The postures were so extreme that they were unlikely to receive it without “extraordinary intervention”, mentioning that the bodies were manipulated before burial, the authors of the study wrote. The bodies were firmly folded so that most soft tissues, except for dried skin, probably disappeared during burial. In addition, many of these burials were obviously burned.

Since only parts of the skeletons were blackened, the researchers decided that the bones were burned during test cremation. Charring, which was constantly appeared in specific areas of the bodies – elbows, front and lower limbs of the skull – provided intriguing clues. These bones are covered with thinner layers of muscle and fat and would have been more likely to burn if the body was covered above the fire.

However, most excavated skeletons did not show visible signs of burning. In those cases, “we needed to find a scientific way to check our hypothesis,” Hung said.

The interaction of technical, culture and faith

Two video receipt methods-defraction of rectue rays and Fourier transformation infrared spectroscopy-pointing from a closer look at the bone image revealing the remaining signs of heat exposure that were invisible to the naked eye. X -ray diffraction has shown that bone microstructure has been replaced by heating, and spectroscopy found that about 84% of samples contain long -term low temperature heating. According to the study, some unpleasant bones that were not burned were not burned.

Based on similar mummification practices in the modern Papua New Guinea, seen here in Dani's skeleton, the authors of the study offer people to prepare their dead smoke thousands of years ago by drying the remains. - courtesy of Hsiao-Chun Hung/Hirofum Matsumura/Australian National University

Based on similar mummification practices in the modern Papua New Guinea, seen here in Dani’s skeleton, the authors of the study offer people to prepare their dead smoke thousands of years ago by drying the remains. – courtesy of Hsiao-Chun Hung/Hirofum Matsumura/Australian National University

Based on these results and parallels with similar mummification practices in modern Papua New Guinea, the authors of the study offered people thousands of years ago after preparing their dead burial, arranging the body in a bound pose above a low temperature fire; Heating it until the smoke dries the remains; Then the smoke memma body is transmitted to the final resting place in a funeral pit or a natural shelter.

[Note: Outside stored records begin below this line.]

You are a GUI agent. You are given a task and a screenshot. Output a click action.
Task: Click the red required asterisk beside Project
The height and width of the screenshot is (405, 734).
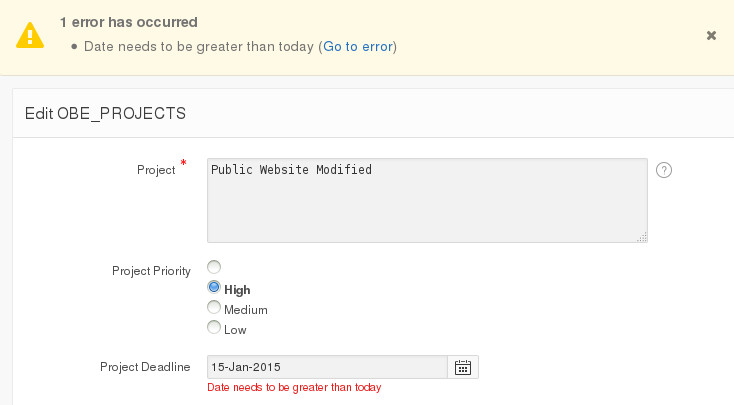tap(183, 163)

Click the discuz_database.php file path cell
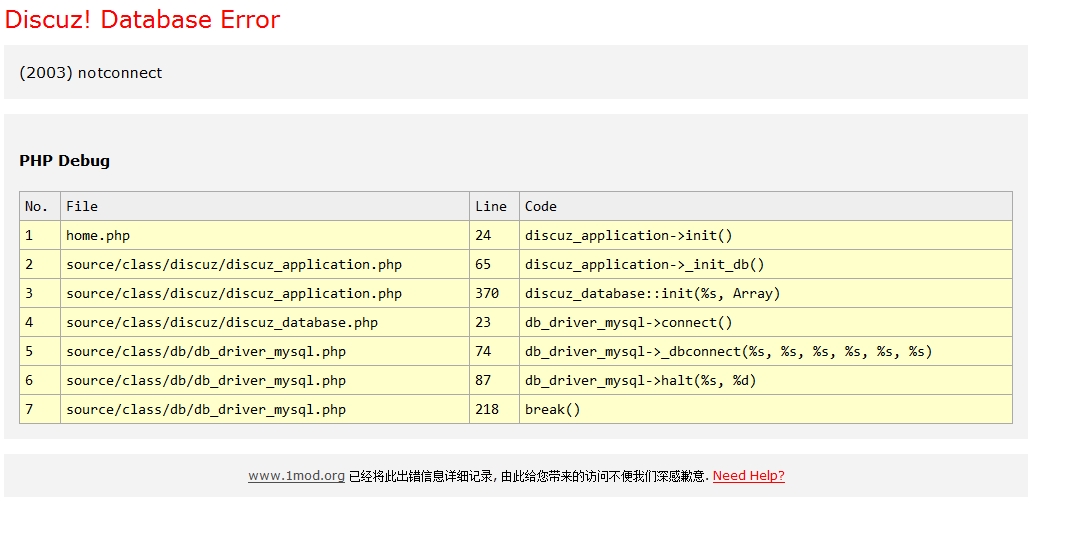tap(222, 322)
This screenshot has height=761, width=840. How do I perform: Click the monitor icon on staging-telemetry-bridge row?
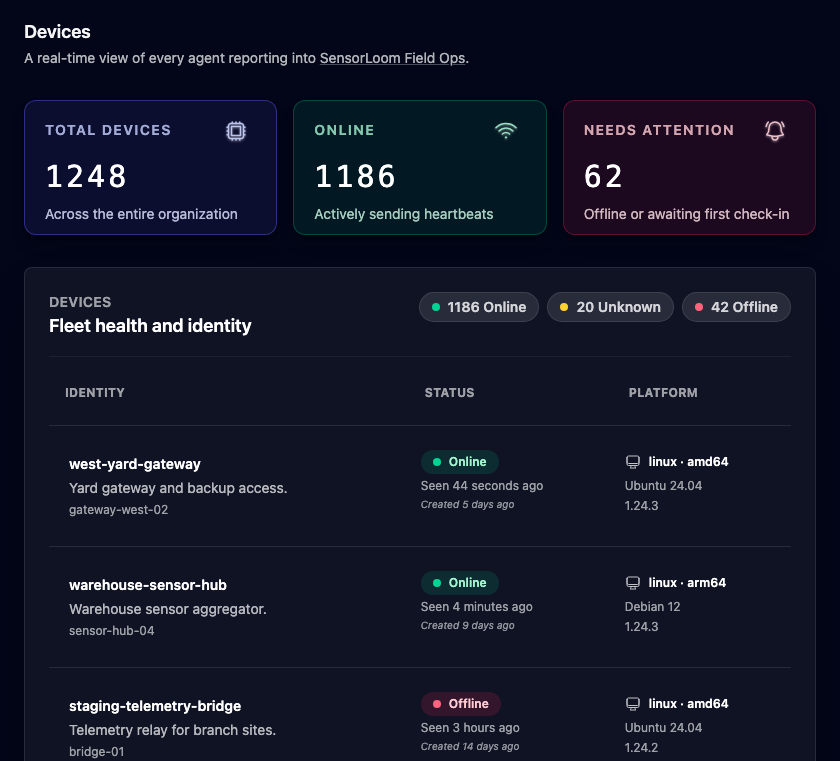[632, 703]
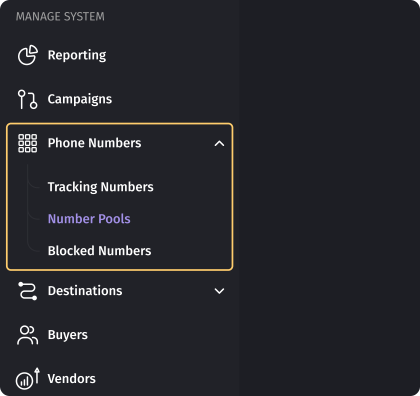Select the highlighted Number Pools item

point(89,219)
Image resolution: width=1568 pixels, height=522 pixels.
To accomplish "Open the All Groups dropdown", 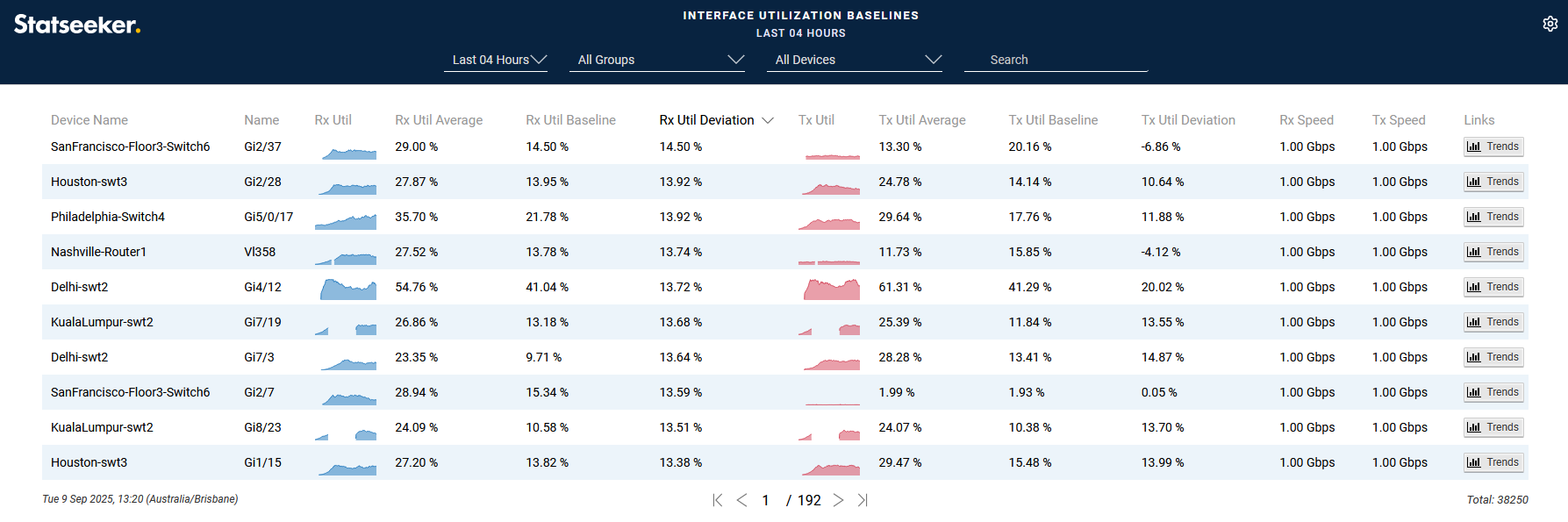I will click(x=656, y=60).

In total, nine places included in a new study showed signs of smoke drying. The oldest potential example – a hand bone that showed signal combustion signs – was from the territory in northern Vietnam, about 14,000 years ago. Most examples were from a funeral that occurred 12,000-4000 years ago.

“Our results reveal the unique interaction between technical, tradition, culture and beliefs from Neolithic cultures in southern China and Southeast Asia,” Hung said. “It is noteworthy that this practice has remained astonished by the time and throughout the huge region, from the late Paleolithic age to the present day. The extent and survival of this practice is extraordinary.”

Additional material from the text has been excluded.